Saturday 11 September 2010: Arum
"Zantedeschia is named after Professor Zantedeschi, probably Giovanni Zantedeschi, 1773-1846, an Italian physician and botanist, although there is some uncertainty about this. The name aethiopica is not directly related to Ethiopia, or Africa. Although called the arum lily, it is neither an arum ( the genus Arum) nor a lily ( genus Lilium).
The 'Marshmallow' with a creamy pink spathe (outer "petal" which is actually a modified leaf) and rose-pink throat and the 'Green Goddess'with a green and white spathe. There is also an attractive form with leaves spotted white.
This lovely plant was introduced to Europe very early on, apparently before Van Riebeeck had established the refreshment station at the Cape. It is also illustrated in an account of the Royal Garden in Paris in 1664. It was sent as one of the interesting plants of the Cape to Europe by Simon van der Stel some time before 1697.
The striking arum lily "flower" is actually many tiny flowers arranged in a complex spiral pattern on the central column (spadix). The tiny flowers are arranged in male and female zones on the spadix. The top 7 cm are male flowers and the lower 1.8 cm are female. If you look through a hand-lens you may see the stringy pollen emerging from the male flowers which consist largely of anthers. The female flowers have an ovary with a short stalk above it, which is the style (where the pollen is received). The spadix is surrounded by the white or coloured spathe.
The flowers are faintly scented and this attracts various crawling insects and bees which are responsible for pollinating the flowers. A white crab spider of the family Thomisidae visits the flower to eat the insects. This spider does not spin webs and uses its whiteness as camouflage against the spathe. In the western Cape, a tiny frog Hyperolius hopstocki is also attacted to the arum lily flowers.
The spathe turns green after flowering and covers the ripening berries. It rots away when these are ripe and the succulent yellow berries attract birds, which are responsible for seed dispersal.
The leaves of the arum are very interesting in that they contain water stomata which can discharge excess water, by a process known as "guttation". This prevents water-logging and enables arum lilies to grow in wet conditions.
The rhizome is large and eaten by wild pigs and porcupines and the ripe fruit enjoyed by birds. Traditionally the plant is boiled and eaten. Raw plant material causes swelling of the throat because of microscopic, sharp calcium oxalate crystals. The leaves are also traditionally used as a poultice and a treatment for headaches.

### Problem to solve
Answer these questions from the arum lily post:
1. How long is the zone of male flowers at the top of the spadix?
2. What is the process by which the leaves discharge excess water called?
3. What makes raw plant material cause swelling of the throat?
Rely only on the arum lily post.

Data entries:
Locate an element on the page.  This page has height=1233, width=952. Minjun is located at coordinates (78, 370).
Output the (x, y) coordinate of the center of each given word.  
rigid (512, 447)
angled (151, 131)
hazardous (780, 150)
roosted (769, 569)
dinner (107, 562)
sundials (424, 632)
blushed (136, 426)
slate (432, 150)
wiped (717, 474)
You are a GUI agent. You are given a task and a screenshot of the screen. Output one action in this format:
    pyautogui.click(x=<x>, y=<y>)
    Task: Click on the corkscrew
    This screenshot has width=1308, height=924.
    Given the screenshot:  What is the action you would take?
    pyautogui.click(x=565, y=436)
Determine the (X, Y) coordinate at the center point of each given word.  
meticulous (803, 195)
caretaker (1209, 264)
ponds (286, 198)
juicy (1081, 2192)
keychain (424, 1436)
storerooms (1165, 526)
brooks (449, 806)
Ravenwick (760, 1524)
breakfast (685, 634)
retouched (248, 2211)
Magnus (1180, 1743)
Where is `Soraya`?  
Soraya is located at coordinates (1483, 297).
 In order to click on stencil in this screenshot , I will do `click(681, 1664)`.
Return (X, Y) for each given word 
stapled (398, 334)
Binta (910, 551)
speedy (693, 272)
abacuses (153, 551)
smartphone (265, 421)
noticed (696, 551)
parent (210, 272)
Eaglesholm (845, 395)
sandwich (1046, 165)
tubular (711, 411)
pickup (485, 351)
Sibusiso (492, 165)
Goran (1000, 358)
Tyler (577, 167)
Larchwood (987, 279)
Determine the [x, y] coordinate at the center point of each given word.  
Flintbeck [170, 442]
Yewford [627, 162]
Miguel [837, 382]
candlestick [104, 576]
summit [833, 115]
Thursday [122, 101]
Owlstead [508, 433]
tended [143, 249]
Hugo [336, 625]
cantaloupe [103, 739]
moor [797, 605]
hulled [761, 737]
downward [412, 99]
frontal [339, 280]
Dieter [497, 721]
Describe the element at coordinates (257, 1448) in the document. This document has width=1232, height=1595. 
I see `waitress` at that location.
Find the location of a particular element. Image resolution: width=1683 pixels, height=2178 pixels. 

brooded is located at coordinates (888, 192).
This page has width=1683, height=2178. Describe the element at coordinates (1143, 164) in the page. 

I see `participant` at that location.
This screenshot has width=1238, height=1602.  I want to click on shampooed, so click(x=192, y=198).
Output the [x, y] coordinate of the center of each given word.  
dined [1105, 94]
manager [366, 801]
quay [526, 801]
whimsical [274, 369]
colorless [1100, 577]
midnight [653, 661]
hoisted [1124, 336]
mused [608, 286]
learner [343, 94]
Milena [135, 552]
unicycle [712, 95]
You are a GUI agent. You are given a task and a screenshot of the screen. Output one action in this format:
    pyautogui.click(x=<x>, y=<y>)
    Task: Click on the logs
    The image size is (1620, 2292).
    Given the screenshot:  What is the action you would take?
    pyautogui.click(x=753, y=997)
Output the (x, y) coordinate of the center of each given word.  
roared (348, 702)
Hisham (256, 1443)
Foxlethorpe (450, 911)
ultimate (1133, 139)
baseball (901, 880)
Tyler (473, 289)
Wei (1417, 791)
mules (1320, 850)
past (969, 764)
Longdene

### Answer to this exercise
1. 7 cm
2. Guttation
3. Microscopic, sharp calcium oxalate crystals